The fourth cause is the war in Vietnam. We are committing grave atrocities in Vietnam. We are left standing before the world glutted by our own barbarity. We are engaged in a war that seeks to turn the clock of history back and perpetuate white colonialism. The bombs in Vietnam explode at home—they destroy the dream and possibility for a decent America. I must also comment that the poor are conscripted in double measure for combat. They constitute more than 24 per cent of the front-line troops in a war of unprecedented brutality. Our young men are marching under slogans of democracy, supposedly to defend a Saigon government that scorns democracy. At home they know that there is no genuine democracy for their people and that on their return they will be restored to a grim life even if they are bedecked with hero's medals. A black man who runs rampant through the ghetto during a riot has been given the clear example of his own government running rampant throughout the world.
Finally, there exists a complex of causes, found in the degenerating conditions of perverted urban life. Our cities are choked with air pollution, dense traffic conditions, and insufficient water systems. Public facilities are outworn and inadequate. Within this chaos of neglect Negroes are stifled at the very bottom in squalid slum conditions, the equal of which are not to be found in any industrial nation of the world. Every large city reaps the results of the myriad poor and black people who have migrated there in desperate search of the American fulfillment. Although it is a known fact that millions of Negroes have been forced off the land in the South by the contraction of agricultural employment during the past two decades, no national planning has been enacted to remedy this calamity.
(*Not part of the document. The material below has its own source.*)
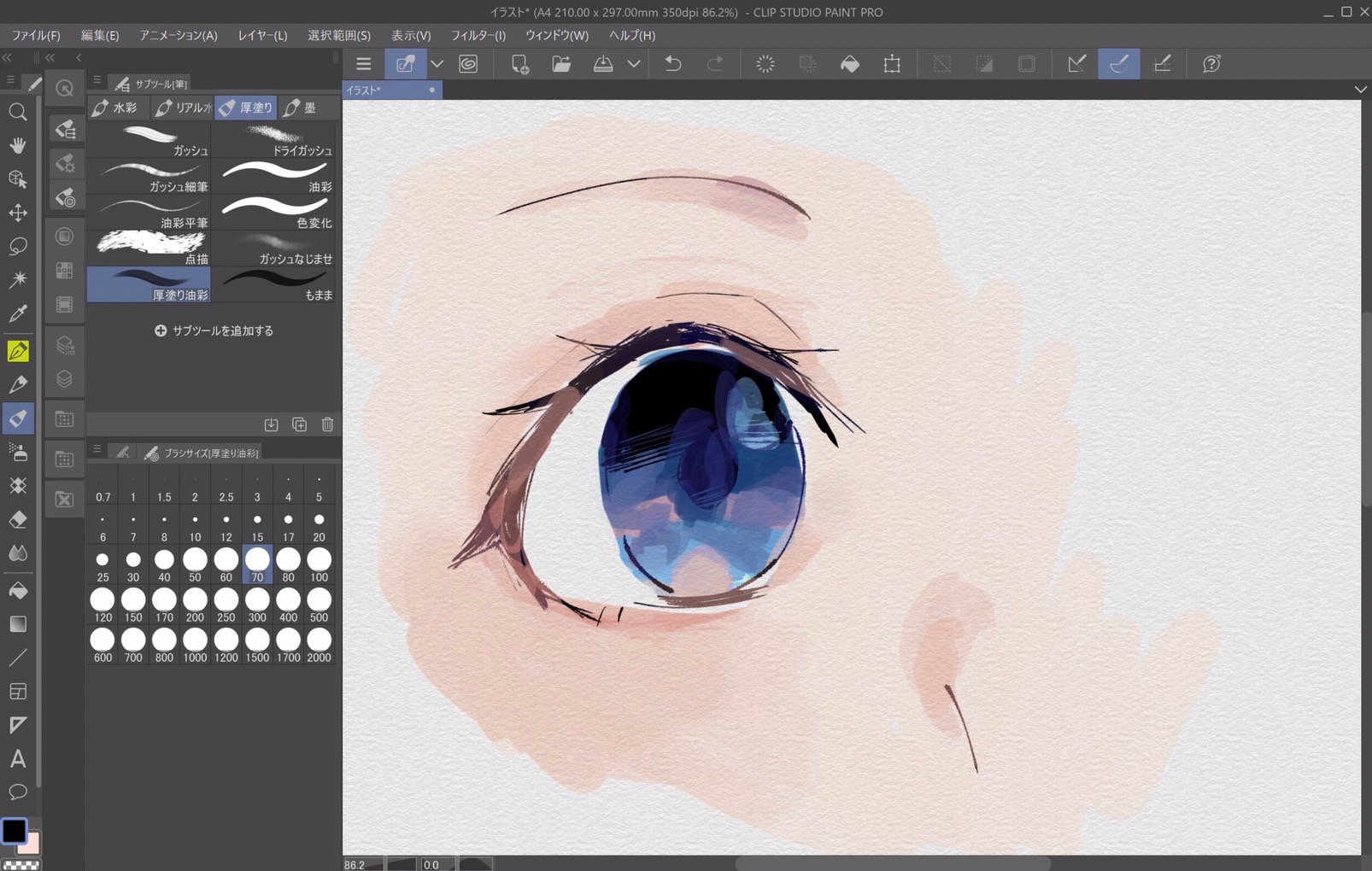Viewport: 1372px width, 871px height.
Task: Toggle snap to special ruler (highlighted)
Action: pyautogui.click(x=1119, y=64)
When white immigrants arrived in the United States in the late nineteenth century, a benevolent government gave them free land and credit to build a useful, independent life. In contrast, when the Negro migrated he was left to his own initiative and resources. He crowded the cities and was herded into the ghettos, locked out of employment, subjected to gross exploitation within a context of searing discrimination. Though other minorities had encountered obstacles, none have been so brutally scorned nor so consistently denied opportunity as the Negro.